From the records below, extract every line that contains the string "height". Copy each such line without alteration.

>> Begin Input rows

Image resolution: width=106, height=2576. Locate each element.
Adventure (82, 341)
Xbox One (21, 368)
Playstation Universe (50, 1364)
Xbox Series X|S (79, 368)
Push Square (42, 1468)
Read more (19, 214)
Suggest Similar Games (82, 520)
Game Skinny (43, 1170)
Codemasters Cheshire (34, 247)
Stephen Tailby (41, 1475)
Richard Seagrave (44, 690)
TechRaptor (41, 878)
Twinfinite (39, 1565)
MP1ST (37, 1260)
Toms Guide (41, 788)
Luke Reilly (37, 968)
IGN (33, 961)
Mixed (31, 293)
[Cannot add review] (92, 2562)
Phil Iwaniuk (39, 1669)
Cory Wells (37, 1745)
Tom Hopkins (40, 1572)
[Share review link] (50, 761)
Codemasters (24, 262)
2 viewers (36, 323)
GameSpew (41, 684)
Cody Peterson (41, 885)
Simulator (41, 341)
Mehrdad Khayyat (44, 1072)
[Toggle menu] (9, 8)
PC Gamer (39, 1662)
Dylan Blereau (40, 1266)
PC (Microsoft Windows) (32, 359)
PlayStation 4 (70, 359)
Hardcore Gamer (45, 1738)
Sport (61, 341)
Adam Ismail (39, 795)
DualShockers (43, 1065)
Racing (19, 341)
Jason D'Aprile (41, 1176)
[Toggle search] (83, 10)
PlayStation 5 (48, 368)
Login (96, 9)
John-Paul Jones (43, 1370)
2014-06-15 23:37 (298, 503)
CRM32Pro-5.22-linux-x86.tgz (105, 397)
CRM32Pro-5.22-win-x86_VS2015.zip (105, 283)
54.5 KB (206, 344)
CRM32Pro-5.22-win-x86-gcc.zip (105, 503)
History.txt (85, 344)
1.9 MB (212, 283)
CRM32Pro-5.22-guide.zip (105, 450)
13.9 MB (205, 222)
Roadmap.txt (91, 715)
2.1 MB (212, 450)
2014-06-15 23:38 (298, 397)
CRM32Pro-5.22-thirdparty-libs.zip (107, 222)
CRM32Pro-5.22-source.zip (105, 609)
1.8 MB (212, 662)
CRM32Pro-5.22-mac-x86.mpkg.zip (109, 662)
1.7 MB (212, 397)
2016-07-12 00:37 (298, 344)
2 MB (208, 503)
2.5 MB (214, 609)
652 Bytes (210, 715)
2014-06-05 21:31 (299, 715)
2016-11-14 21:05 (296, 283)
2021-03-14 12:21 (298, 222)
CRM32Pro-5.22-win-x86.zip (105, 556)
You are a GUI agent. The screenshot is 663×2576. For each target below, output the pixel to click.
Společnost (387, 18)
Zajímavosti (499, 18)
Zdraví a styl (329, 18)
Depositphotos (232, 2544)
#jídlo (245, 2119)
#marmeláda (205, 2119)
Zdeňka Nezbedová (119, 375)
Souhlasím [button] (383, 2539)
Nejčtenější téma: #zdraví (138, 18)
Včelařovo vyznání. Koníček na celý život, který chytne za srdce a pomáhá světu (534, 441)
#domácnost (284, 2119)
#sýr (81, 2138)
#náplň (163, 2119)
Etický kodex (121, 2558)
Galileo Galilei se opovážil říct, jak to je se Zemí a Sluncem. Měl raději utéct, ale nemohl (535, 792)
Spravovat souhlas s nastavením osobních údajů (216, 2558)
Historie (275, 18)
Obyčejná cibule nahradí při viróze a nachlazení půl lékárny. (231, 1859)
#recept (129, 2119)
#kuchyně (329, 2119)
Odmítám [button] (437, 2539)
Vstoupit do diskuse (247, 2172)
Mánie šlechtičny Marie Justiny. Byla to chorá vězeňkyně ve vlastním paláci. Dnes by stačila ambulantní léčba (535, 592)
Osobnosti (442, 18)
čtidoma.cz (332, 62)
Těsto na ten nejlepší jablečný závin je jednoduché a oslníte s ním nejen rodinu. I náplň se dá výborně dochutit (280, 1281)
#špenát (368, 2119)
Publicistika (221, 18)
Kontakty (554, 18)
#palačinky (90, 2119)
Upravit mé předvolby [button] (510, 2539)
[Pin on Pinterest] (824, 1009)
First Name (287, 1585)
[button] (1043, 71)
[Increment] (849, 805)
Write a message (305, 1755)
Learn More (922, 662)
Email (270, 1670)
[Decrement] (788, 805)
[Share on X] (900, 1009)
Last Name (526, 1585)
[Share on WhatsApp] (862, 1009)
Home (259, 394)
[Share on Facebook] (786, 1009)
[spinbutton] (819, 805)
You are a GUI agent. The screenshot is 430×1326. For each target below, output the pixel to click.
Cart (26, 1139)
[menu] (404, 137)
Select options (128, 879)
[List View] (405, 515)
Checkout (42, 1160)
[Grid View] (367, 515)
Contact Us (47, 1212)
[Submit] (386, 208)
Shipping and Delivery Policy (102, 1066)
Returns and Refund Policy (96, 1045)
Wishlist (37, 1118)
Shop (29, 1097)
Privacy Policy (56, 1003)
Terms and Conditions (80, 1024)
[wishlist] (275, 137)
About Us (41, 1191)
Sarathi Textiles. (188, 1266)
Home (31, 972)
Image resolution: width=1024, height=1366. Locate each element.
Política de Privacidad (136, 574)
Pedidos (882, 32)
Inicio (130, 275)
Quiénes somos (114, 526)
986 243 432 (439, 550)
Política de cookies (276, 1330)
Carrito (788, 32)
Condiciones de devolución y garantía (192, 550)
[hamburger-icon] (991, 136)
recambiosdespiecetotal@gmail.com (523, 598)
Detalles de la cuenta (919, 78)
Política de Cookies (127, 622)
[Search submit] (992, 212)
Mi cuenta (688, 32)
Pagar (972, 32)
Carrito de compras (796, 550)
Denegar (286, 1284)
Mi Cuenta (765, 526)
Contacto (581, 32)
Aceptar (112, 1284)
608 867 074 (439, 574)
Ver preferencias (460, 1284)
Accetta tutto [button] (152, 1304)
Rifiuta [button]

>> End Input rows

-- Task answer --
Image resolution: width=106, height=2576. Locate each element.
Image resolution: width=1024, height=1366. Locate each element.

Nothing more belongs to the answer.